In the age of new intelligence, ushered in by advances in Fourth Industrial Revolution technologies such as artificial intelligence (AI), networks, big data, virtual technology, biotechnology, and brain engineering, the characteristics of complex systems are evolving anew. With the formation and development of the Cyber-Physical-Social System (CPSS) through network and AI technologies, various problems are emerging as new types of giant complex systems appear — driven by the fusion of humans and machines, the merging of humans with virtual spaces, and the mass emergence of software-based or hybrid intelligent entities. For example, specific individuals or groups are using AI-based "network dynamics" technology to indiscriminately spread their claims or ideologies through social media platforms such as Instagram and TikTok, while the phenomenon of "information cocoons" is emerging, where people become captive to recommendation algorithms and their thinking hardens in extreme directions.
These problems are sending shockwaves through existing civil society and democratic systems, which are premised on critical reflection and rational participation by sound-minded citizens. Warfare and operational systems have also come to face diverse challenges with the advent of the age of new intelligence.
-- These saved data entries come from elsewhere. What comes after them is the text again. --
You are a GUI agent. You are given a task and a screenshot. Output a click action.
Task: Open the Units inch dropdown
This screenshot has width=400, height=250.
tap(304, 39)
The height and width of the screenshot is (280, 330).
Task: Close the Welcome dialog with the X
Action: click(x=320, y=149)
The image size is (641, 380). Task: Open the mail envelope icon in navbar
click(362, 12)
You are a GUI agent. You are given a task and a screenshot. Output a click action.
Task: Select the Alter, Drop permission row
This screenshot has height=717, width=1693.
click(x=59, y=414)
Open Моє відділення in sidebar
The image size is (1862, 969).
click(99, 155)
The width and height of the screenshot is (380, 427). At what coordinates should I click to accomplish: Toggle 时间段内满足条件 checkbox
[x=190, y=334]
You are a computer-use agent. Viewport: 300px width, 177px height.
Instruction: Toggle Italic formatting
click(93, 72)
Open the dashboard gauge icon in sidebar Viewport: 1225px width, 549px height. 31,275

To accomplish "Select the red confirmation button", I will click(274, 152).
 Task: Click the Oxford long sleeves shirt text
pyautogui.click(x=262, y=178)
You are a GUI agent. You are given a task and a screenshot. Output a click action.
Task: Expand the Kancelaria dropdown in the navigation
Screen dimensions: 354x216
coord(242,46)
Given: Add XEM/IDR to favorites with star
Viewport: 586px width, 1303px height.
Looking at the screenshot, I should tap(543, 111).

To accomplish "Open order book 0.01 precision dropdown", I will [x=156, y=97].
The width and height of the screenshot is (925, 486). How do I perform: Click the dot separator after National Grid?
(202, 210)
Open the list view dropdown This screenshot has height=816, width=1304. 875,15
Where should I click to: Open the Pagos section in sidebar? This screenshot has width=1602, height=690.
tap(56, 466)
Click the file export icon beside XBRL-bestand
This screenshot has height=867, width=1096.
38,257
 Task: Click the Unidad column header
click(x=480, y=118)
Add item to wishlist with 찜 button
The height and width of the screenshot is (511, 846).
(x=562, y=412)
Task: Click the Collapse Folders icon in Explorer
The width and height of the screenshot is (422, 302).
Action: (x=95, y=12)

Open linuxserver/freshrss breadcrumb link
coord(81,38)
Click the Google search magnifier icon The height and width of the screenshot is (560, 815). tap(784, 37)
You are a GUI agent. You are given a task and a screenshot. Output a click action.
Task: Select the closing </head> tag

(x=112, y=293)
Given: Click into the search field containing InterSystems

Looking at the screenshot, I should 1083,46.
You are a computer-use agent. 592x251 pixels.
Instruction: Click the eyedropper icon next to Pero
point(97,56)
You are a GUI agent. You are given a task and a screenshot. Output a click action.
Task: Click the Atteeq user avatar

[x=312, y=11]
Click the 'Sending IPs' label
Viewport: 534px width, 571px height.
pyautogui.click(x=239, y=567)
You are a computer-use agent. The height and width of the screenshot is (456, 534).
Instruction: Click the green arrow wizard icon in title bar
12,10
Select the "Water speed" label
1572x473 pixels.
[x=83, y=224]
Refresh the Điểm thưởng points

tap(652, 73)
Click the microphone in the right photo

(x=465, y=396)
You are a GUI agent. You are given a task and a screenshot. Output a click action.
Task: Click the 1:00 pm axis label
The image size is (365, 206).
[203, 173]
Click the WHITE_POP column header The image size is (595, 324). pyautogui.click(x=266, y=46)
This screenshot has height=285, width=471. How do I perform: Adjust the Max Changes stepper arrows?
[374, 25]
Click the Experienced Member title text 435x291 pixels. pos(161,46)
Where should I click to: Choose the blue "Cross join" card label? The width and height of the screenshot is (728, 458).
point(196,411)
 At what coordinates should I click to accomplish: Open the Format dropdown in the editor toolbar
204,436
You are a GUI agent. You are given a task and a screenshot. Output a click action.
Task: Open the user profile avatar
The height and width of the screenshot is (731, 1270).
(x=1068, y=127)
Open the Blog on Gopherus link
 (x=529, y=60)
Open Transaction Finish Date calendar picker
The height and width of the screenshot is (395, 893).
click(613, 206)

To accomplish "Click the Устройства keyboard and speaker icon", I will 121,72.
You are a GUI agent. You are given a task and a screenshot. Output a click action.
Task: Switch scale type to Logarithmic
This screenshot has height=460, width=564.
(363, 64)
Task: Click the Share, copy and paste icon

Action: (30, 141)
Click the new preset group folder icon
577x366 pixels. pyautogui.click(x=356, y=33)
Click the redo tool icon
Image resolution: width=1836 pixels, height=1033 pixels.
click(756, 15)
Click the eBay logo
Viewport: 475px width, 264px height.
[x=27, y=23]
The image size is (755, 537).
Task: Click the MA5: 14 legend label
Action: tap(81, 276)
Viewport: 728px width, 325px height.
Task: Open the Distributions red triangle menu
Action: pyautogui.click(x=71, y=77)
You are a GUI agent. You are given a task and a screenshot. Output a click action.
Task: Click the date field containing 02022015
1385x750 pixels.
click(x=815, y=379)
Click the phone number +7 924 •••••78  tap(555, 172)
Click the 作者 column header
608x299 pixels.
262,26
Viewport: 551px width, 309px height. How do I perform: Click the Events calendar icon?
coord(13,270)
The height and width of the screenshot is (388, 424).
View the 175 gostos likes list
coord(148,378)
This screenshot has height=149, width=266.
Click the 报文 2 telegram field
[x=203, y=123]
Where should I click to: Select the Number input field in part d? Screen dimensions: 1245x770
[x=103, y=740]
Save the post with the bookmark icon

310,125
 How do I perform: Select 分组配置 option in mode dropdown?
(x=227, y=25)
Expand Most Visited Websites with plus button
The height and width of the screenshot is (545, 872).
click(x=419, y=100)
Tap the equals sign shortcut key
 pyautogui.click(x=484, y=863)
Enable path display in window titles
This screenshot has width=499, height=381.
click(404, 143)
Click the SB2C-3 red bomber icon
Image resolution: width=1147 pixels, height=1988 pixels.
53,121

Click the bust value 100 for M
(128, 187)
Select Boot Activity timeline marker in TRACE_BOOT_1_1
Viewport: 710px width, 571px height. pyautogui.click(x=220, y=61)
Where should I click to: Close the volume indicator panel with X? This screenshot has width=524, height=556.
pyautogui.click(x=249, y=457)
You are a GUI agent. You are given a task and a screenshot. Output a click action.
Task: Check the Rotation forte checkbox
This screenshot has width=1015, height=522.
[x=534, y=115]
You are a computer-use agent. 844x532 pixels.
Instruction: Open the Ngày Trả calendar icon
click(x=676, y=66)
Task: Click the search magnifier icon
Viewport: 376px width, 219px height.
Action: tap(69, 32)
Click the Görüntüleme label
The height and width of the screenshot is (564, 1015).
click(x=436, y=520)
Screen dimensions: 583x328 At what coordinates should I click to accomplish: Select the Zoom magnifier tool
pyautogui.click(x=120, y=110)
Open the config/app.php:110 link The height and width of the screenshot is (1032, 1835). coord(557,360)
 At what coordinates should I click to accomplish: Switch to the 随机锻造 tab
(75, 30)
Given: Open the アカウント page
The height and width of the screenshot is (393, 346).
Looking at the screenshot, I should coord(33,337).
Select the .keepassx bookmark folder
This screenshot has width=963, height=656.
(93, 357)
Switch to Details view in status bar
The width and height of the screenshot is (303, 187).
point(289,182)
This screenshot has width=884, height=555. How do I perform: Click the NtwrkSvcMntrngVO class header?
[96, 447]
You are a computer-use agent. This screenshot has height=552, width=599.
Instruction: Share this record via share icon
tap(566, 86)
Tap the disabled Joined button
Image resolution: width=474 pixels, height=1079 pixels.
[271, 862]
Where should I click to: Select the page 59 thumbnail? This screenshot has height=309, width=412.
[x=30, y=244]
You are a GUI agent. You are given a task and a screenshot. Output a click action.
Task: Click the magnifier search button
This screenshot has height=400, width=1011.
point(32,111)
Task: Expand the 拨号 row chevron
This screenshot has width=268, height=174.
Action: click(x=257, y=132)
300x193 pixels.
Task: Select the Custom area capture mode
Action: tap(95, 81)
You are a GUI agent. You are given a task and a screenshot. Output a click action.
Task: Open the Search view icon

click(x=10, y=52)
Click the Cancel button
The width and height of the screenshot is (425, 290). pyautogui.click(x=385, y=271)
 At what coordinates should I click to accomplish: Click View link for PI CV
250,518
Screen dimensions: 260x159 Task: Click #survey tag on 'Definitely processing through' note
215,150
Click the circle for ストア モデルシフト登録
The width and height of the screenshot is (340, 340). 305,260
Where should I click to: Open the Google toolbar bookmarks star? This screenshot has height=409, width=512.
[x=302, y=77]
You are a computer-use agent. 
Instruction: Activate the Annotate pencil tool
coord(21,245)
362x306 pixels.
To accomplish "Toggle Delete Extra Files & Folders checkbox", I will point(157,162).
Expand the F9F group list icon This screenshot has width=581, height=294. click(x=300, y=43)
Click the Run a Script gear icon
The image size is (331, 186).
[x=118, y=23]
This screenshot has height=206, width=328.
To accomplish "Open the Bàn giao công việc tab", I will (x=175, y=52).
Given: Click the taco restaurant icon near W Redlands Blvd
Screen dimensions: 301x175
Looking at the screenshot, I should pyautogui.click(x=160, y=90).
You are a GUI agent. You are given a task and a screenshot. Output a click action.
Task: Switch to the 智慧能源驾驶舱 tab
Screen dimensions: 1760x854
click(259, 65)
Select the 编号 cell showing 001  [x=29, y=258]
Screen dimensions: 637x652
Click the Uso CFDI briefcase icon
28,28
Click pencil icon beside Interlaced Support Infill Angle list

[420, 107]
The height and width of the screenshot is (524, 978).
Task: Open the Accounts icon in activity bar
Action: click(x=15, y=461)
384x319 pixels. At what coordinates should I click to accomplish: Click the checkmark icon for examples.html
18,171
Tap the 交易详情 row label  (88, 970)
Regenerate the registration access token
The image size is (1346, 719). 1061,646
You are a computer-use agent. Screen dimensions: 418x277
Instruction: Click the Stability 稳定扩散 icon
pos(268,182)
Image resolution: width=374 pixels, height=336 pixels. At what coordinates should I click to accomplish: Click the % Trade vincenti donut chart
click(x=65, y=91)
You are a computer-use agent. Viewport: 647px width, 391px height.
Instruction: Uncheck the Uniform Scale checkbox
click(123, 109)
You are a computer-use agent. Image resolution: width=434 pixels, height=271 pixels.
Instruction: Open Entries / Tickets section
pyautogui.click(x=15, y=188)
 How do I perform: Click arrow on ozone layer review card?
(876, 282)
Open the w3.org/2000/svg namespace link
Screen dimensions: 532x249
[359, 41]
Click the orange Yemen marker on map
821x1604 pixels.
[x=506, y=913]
In operational systems in particular, the issue of resilience is gaining prominence — where entire operational systems composed of various autonomous unmanned systems across land, air, and sea must recover combat power under indeterminate conditions caused by unexpected internal bugs or external interference such as electromagnetic spectrum attacks. Furthermore, operational systems in the age of new intelligence face the problem of adaptability — maintaining stable combat power through machine learning and evolutionary processes in response to rapidly changing battlefield environments. Alongside this, the issue of emergence is also newly arising, where diverse autonomous unmanned systems at both micro and macro levels must form operational capabilities through processes of "self-organization," "self-coordination," and "self-adaptation."
As Fourth Industrial Revolution technologies reach advanced stages and diverse intelligent entities proliferate in the age of new intelligence, the increasingly pronounced characteristics of complex systems — particularly around social issues — make it ever clearer that traditional scientific philosophy alone has limitations in achieving the healthy development of civil society or realizing national security.
Ultimately, the diverse complexities of the age of new intelligence can only be resolved through a complex systems perspective. From a coevolutionary standpoint, the concrete solution lies in the appropriate utilization of Fourth Industrial Revolution technologies.